Since 1979, the federal government has flown planes over the area to track the bowheads’ migration and ensure that their population is bouncing back after it dwindled to around 3,000 at the end of commercial whaling in the early 1900s. Ferguson, the co-lead of that project, has been a part of the work since 2008.
“I don’t think we’ve seen a single bowhead whale in the Chukchi Sea this year, and that’s a total anomaly,” she said.
In Utqiagvik, where 63 percent of the population is Iñupiat Iñupiaq, many people rely on food they hunt and catch, and they count on the fall whale hunt to fill their ice cellars for the winter. “We depend on it as our greatest food source for the cold winters,” said Herman Ahsoak, a whaling captain and board member of the Barrow Whaling Captains Association.
“We’ve never seen something like this,” he said. If the whales don’t arrive soon, “we’re going to go hungry.”

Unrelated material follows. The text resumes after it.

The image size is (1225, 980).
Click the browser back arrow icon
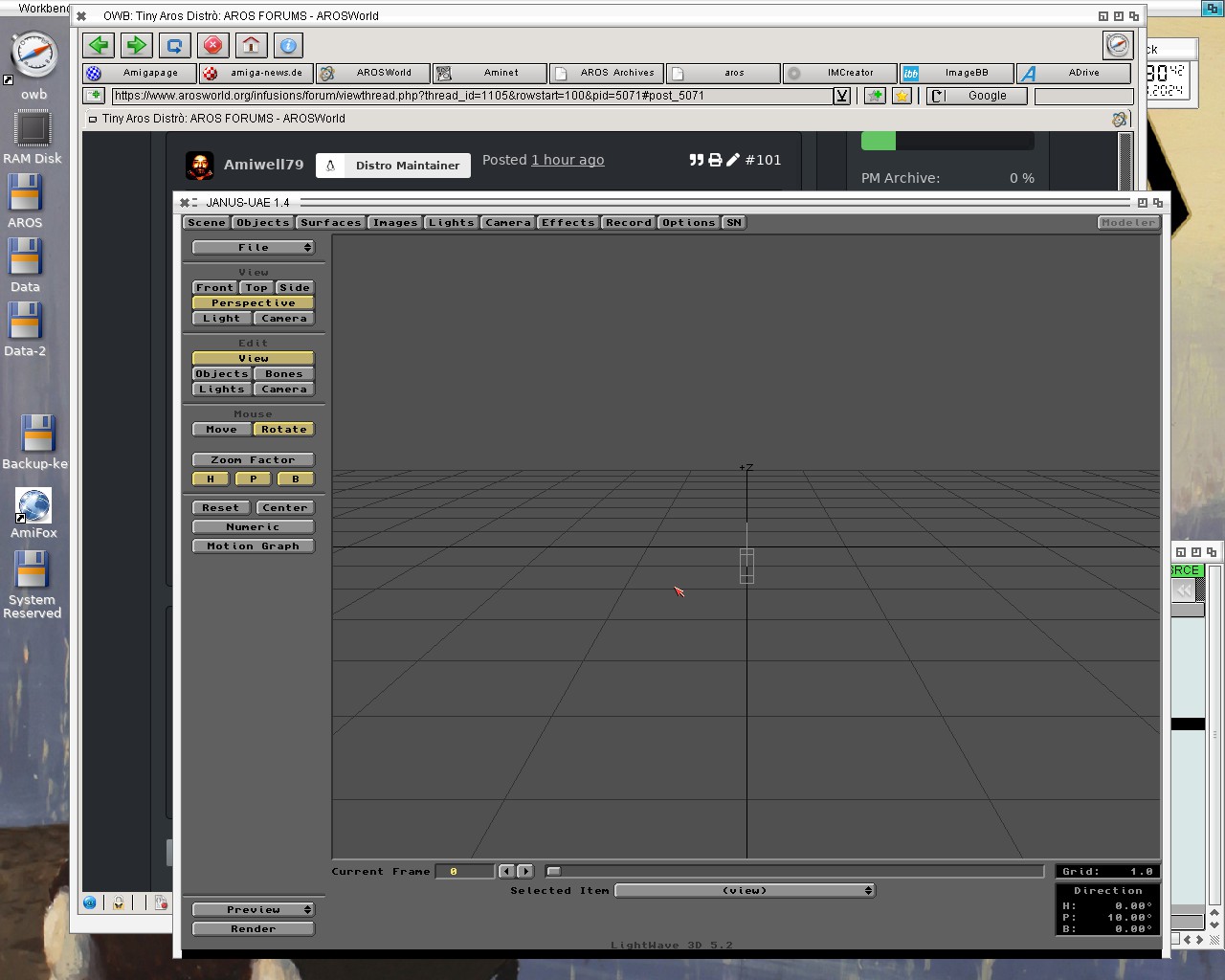point(99,45)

It’s hard to understate the importance of bowhead whales to Alaska Natives. The massive bones of whales decorate houses. Artists carve stories into baleen, depicting encounters with polar bears or families out on the sea ice.
“When I eat muktuk and meat, it fills my mind, body and spirit,” said Ahsoak, referring to whale blubber, which is a delicacy of great cultural significance.

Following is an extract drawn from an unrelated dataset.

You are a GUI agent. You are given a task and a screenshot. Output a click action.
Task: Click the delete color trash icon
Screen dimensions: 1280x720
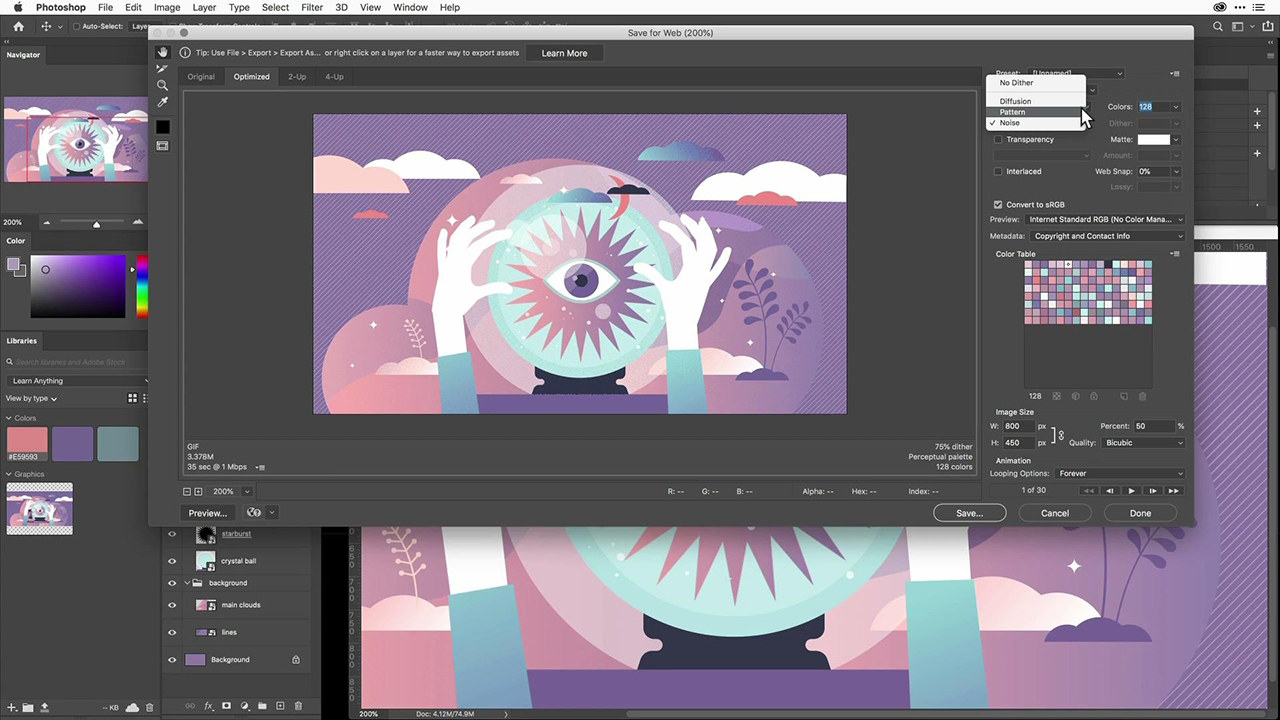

Utqiagvik whalers have a quota 25 whales a year, split between a hunt in the spring and one in the fall. The two hunts are dramatically different. In the spring, hunters hike out onto the sea ice and launch their boats from there. When they land a whale, the community comes together to haul it onto the ice and work quickly, together, to butcher it. As the sea ice conditions have become uncertain in recent years, that hunt has become complicated.
In the fall, hunters launch their boats from docks. This year’s hunt has been complicated by the lack of whales and a bout of bad weather, which has kept the hunters on the land for days at a time.

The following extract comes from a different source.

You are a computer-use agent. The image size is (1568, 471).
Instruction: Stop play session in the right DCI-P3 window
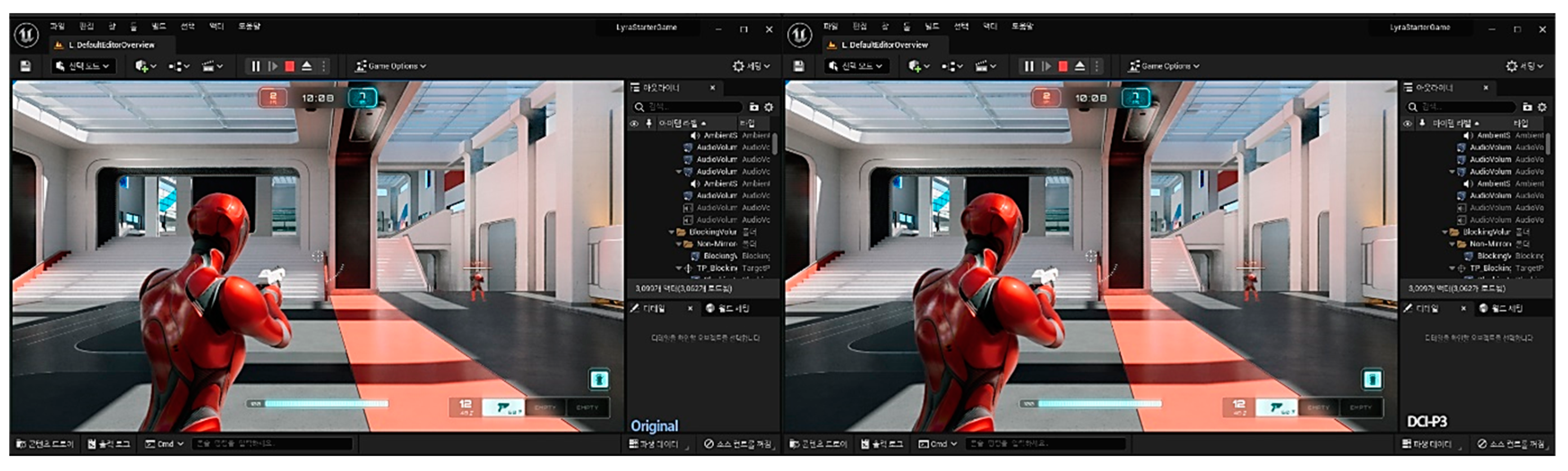(1063, 66)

Now the daylight is disappearing and winter is coming. In a few weeks, polar night will begin, with the sun not coming up over the horizon for two months. Meanwhile, they’re still waiting, and answers to why the migration is so late this year are elusive.
“As each day progresses, it gets darker quicker,” said Ahsoak. “We’re pressed for time right now.”
Where Are the Whales?
There’s been a steady drumbeat of climate anomalies in Alaska in recent years, especially in the Bering Sea off Alaska’s west coast.
Heat waves in the Bering Sea over the past two years have eradicated a “cold pool” at the bottom of the ocean, which has major implications for the ecosystem. “Basically the whole Arctic part of the Bering Sea ecosystem has been replaced by the southern fish,” said Rick Thoman, a climatologist at the International Arctic Research Center at the University of Alaska Fairbanks.
Thoman documented changes across Alaska in a new report, “Alaska’s Changing Environment,” telling the story of wildfires, drought, dwindling sea ice, changes in species, thawing permafrost and more. The Alaska he documents is burning, melting and changing in unprecedented ways.
On the ground in Utqiagvik, Ahsoak said he missed the summer walrus hunt entirely because they migrated weeks earlier than expected.
The bowhead whales’ 2019 migration seemed normal at first, Ferguson said.
The first surprise came in September—her team found the normal number of whales, but in a totally unexpected place.
Ferguson was on a NOAA plane, recording whale sightings on a map that shows the water depth below. “I’m flying along and I play this game with myself, where I expect to see them between the 25 meter isobath and the 50 meter isobath,” she said, referring to the depth of the water. But this year, they weren’t there. Instead, she found them in an area with a 200 meter depth.
“In all these years, that’s been beluga habitat,” she said. That’s when she started to get the feeling: “There’s something different going on here.”
October is when things got weird.
“We started hearing reports from the whalers out of Barrow saying they haven’t seen any whales,” said Ferguson, referring to the former name of Utqiagvik. “Usually by October 1 they’ve landed at least one whale. Now we’re at October 30 and they haven’t seen one.”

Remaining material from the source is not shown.